Ilmu Setapak Meri
TRANSINDONESIA.CO – Meri adalah sebutan bagi anak bebek yang baru menetas masih begitu lemah dan memerlukan perlindungan dan bantuan induknya. Tapak meri tidak akan nampak bahkan kadang di tanah becek pun tidak berbekas.
Ilmu tapak meri menganalogikan pengetahuan dan wawasan yang sangat dangkal dan bahkan tidak ada nampak daya dan kekuatanya. Jangankan menginspirasi, mungkin tanpa mendengar/melihatpun sudah bisa menebak apa yang akan disampaikan.
Yang jelas tanpa solusi, mengedepankan emosi. Kalau terpojok/dibantah marah. Menunjukkan okol dan kekuatan-kekuatan konyolnya.
Tatkala ilmu tapak meri ini dipakai untuk mereformasi birokrasi tentu saja tidak akan berhasil.

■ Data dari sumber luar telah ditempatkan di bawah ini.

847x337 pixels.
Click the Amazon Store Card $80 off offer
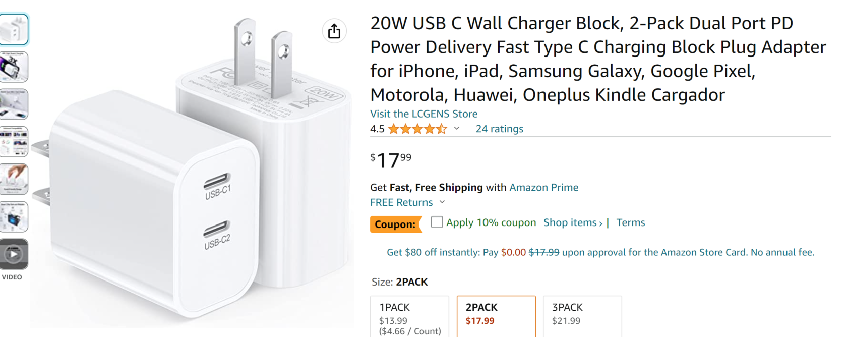point(600,252)
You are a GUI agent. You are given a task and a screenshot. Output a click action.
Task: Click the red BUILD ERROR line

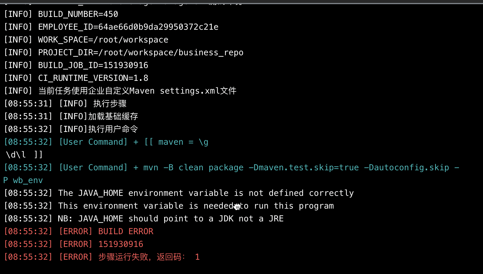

Pasti begitu-begitu saja tanpa mampu menunjukkan kekuatannya. Tidak lagi ada “greng”nya. Semua datar. Walau mengerjakannya umek dan semua sibuk bagai kejatuhan bulan.
Cairi ilmu tapak meri dapat ditunjukkan kesenangan dari yg sesaat, dan tanpa dipikirpun sebenarnya sudah bisa diatasi. Apa yang dilakukan sebenarnya merupakan pengulangan dan tiada keistimewaannya, dikerjakan grudag-grudug, asal-asalan, menjelaskan asnjep (asal njeplak), tidak berkesinambunan, parsial dan sarat dengan emosional, seneng ubyang ubyung asal ndoro senang. Tidak pernah ada pengkajian /penelitian yang mendalam yang ada temporer dan seperti kilatan blitz tanpa bekas, byar pret saja.
Dampak dari ilmu tapak meri ini bisa memprovokasi, membingungkan bahkan menghabiskan biaya tanpa makna.
Sarat kepura-puraan dan dilaksanakan asal ndoro senang. Tidak mampu menembus sekat ruang dan waktu. Tidak visioner, tidak memperbaaiki, tidak ada peningkatan, tidak juga pembangunan.
Tapak meri memang tidak menunjukkan bekas apalagi karakter. Sekedar lewat, mengekor dan melakukan dengan tapak-tapak yang membingungkan.[CDL-19062016]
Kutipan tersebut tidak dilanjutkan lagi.